### TO DO
Rewrite every line from the one containing "You are a GUI agent. The screenshot is 1255×1187." through the one containing "AGB (118, 2420)", both included, adding -70 to each number in the coordinate pairs and leaving all other text unchanged.

◇ ◇ ◇ ◇

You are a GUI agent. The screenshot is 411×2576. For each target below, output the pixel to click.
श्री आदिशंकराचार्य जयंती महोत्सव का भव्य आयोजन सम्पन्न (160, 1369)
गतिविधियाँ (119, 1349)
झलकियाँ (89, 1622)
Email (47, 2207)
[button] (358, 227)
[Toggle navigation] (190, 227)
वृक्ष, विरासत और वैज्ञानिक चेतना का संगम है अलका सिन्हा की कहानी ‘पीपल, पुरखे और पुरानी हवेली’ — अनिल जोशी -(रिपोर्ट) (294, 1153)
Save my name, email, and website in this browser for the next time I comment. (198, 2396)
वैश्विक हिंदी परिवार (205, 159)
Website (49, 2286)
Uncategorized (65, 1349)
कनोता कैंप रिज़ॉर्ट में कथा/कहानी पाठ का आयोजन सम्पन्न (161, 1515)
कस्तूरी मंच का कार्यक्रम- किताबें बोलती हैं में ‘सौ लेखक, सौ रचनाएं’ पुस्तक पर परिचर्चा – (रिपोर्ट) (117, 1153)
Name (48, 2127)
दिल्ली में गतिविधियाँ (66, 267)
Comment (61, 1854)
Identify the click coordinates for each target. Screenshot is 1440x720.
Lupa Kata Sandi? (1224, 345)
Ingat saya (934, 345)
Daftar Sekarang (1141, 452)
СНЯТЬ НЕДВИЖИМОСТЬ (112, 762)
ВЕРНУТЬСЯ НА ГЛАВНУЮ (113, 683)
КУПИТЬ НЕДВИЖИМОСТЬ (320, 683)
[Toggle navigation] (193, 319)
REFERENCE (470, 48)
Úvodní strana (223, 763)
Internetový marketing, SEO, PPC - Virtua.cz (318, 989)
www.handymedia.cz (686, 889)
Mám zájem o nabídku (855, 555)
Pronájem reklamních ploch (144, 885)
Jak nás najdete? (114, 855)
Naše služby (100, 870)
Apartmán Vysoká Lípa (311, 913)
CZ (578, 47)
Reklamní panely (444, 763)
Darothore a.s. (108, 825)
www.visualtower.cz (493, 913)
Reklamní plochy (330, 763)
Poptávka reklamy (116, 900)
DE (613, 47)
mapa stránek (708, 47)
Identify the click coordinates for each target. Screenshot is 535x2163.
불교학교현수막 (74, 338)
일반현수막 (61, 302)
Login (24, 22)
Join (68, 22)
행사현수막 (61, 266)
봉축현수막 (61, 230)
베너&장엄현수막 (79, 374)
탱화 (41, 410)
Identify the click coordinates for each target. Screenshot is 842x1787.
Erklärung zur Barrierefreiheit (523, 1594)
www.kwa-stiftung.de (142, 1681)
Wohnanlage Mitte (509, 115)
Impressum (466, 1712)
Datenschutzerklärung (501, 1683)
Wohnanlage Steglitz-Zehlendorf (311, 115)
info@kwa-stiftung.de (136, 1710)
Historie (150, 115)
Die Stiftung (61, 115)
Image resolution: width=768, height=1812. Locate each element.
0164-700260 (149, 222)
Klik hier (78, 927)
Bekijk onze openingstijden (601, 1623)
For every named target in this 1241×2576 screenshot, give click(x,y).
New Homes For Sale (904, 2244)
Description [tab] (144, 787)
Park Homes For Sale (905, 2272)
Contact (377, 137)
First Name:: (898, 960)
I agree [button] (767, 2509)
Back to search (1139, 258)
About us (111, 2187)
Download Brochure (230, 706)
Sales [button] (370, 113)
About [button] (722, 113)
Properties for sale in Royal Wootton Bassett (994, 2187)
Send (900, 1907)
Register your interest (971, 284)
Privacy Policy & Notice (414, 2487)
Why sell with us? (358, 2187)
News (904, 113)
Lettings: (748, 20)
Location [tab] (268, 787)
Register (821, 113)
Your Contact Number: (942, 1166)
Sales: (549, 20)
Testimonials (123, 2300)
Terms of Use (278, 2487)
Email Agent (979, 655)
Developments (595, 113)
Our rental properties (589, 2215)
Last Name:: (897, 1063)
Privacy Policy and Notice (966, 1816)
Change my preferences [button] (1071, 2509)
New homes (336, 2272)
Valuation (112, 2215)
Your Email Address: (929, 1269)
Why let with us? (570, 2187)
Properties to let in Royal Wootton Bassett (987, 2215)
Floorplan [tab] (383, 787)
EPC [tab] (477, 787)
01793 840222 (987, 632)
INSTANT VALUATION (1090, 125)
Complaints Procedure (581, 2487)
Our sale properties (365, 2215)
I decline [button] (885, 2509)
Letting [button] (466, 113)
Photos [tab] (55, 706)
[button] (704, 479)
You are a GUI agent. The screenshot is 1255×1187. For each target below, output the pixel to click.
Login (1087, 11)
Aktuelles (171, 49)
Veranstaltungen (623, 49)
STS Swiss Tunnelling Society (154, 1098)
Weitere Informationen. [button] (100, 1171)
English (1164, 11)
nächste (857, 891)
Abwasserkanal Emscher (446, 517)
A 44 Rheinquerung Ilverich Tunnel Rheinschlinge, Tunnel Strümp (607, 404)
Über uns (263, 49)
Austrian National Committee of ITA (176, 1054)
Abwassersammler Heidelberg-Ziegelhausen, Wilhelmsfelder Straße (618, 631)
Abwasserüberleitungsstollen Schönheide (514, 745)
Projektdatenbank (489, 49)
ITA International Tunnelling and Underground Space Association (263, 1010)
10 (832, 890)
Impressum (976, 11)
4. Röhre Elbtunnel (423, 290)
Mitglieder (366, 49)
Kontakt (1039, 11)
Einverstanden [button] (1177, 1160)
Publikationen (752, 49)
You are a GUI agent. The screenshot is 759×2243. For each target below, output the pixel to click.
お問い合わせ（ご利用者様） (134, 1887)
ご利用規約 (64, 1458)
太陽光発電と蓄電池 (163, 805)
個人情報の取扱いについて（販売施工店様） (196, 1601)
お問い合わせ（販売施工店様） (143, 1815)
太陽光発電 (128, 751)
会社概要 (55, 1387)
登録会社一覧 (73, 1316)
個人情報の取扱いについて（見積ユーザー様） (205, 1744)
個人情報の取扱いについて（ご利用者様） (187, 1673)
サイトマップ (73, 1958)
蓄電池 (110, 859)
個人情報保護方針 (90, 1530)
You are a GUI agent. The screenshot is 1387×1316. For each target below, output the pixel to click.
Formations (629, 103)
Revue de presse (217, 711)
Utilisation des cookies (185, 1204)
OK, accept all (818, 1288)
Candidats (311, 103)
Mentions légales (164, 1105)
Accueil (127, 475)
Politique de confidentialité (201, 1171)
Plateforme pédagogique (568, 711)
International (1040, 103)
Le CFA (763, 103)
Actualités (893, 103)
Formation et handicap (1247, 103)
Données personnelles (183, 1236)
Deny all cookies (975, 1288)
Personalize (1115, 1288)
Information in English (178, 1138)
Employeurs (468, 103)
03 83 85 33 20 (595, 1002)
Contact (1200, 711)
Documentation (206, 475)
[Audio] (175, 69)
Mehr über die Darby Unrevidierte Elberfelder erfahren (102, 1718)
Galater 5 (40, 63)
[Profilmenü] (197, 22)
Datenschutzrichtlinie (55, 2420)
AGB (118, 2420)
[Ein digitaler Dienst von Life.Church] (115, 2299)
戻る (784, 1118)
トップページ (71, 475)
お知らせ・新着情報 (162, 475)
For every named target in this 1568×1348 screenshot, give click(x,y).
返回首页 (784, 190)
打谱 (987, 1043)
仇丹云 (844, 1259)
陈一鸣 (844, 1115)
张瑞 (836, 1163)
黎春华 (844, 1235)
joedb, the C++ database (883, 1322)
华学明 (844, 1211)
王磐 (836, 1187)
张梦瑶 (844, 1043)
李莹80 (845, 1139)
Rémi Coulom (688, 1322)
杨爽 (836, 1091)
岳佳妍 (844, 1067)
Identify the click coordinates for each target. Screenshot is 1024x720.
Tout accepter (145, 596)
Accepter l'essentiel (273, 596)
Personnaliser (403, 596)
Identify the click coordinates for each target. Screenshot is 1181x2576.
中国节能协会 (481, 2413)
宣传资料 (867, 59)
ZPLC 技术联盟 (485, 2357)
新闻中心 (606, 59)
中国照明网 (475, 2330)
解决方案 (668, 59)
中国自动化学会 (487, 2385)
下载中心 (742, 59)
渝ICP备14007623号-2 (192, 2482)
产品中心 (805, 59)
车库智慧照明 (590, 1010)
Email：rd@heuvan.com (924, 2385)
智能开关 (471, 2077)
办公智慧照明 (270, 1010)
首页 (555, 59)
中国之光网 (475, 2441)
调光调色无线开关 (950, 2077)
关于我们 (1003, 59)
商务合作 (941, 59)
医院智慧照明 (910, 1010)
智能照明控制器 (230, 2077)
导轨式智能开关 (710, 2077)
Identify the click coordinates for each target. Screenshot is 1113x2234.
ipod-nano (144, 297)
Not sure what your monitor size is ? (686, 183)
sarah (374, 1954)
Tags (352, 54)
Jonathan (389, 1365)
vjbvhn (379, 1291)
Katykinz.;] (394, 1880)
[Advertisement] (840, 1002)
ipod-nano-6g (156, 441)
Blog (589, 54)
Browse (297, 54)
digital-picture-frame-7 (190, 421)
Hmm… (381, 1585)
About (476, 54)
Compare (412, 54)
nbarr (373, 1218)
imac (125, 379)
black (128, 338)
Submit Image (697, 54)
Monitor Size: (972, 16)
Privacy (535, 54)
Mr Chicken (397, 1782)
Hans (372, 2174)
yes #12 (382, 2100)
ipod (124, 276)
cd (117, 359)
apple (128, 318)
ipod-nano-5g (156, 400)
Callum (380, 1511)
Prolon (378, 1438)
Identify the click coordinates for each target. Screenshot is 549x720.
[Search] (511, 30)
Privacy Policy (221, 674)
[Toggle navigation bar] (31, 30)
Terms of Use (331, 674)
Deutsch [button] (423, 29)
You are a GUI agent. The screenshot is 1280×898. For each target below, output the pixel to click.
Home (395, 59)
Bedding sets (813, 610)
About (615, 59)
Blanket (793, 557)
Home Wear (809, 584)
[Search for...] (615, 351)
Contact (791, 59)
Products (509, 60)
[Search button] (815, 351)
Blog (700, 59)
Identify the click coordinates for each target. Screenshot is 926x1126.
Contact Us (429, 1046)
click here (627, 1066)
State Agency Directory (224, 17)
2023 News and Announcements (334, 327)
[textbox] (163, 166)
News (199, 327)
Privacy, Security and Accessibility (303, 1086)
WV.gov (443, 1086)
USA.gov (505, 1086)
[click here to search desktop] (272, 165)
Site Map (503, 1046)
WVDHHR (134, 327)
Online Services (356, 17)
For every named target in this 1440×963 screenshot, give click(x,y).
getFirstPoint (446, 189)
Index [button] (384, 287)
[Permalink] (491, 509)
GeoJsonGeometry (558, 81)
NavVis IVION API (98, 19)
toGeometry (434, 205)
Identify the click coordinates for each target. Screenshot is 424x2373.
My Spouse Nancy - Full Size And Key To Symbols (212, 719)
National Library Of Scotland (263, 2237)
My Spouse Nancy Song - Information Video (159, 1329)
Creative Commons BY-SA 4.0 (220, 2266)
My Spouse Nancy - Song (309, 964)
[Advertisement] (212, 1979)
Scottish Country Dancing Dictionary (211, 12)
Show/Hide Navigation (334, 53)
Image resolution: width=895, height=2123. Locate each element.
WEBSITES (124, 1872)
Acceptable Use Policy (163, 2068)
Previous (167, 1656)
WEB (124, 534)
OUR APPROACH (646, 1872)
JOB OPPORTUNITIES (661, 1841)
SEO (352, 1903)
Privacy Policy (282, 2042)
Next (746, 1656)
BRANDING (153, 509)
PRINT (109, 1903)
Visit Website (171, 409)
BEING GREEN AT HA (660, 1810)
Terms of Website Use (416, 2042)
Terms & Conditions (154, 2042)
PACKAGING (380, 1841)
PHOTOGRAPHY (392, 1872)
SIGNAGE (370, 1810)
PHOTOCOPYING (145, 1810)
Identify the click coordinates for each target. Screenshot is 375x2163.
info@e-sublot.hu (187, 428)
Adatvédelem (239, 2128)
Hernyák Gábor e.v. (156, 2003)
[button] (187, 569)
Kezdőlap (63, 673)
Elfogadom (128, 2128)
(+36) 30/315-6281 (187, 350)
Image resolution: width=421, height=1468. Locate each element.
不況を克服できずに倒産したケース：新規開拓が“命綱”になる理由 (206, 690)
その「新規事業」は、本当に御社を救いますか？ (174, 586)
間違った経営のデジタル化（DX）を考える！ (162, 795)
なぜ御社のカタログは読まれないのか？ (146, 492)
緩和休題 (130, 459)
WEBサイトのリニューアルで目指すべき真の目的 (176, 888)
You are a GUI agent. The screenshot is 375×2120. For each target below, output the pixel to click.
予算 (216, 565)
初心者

◇ ◇ ◇ ◇

### FULL ANSWER
You are a GUI agent. The screenshot is 1255×1187. For each target below, output the pixel to click.
Login (1017, -59)
Aktuelles (101, -21)
Veranstaltungen (553, -21)
STS Swiss Tunnelling Society (84, 1028)
Weitere Informationen. [button] (30, 1101)
English (1094, -59)
nächste (787, 821)
Abwasserkanal Emscher (376, 447)
A 44 Rheinquerung Ilverich Tunnel Rheinschlinge, Tunnel Strümp (537, 334)
Über uns (193, -21)
Austrian National Committee of ITA (106, 984)
Abwassersammler Heidelberg-Ziegelhausen, Wilhelmsfelder Straße (548, 561)
Abwasserüberleitungsstollen Schönheide (444, 675)
Projektdatenbank (419, -21)
ITA International Tunnelling and Underground Space Association (193, 940)
10 (762, 820)
Impressum (906, -59)
4. Röhre Elbtunnel (353, 220)
Mitglieder (296, -21)
Kontakt (969, -59)
Einverstanden [button] (1107, 1090)
Publikationen (682, -21)
You are a GUI agent. The screenshot is 759×2243. For each target below, output the pixel to click.
お問い合わせ（ご利用者様） (64, 1817)
ご利用規約 (-6, 1388)
太陽光発電と蓄電池 (93, 735)
個人情報の取扱いについて（販売施工店様） (126, 1531)
お問い合わせ（販売施工店様） (73, 1745)
太陽光発電 (58, 681)
会社概要 (-15, 1317)
登録会社一覧 (3, 1246)
個人情報の取扱いについて（見積ユーザー様） (135, 1674)
個人情報の取扱いについて（ご利用者様） (117, 1603)
サイトマップ (3, 1888)
蓄電池 (40, 789)
個人情報保護方針 (20, 1460)
You are a GUI agent. The screenshot is 1387×1316. For each target below, output the pixel to click.
Formations (559, 33)
Revue de presse (147, 641)
Utilisation des cookies (115, 1134)
OK, accept all (748, 1218)
Candidats (241, 33)
Mentions légales (94, 1035)
Accueil (57, 405)
Politique de confidentialité (131, 1101)
Plateforme pédagogique (498, 641)
International (970, 33)
Le CFA (693, 33)
Actualités (823, 33)
Formation et handicap (1177, 33)
Données personnelles (113, 1166)
Deny all cookies (905, 1218)
Personalize (1045, 1218)
Information in English (108, 1068)
Employeurs (398, 33)
03 83 85 33 20 (525, 932)
Contact (1130, 641)
Documentation (136, 405)
[Audio] (105, -1)
Mehr über die Darby Unrevidierte Elberfelder erfahren (32, 1648)
Galater 5 (-30, -7)
[Profilmenü] (127, -48)
Datenschutzrichtlinie (-15, 2350)
AGB (48, 2350)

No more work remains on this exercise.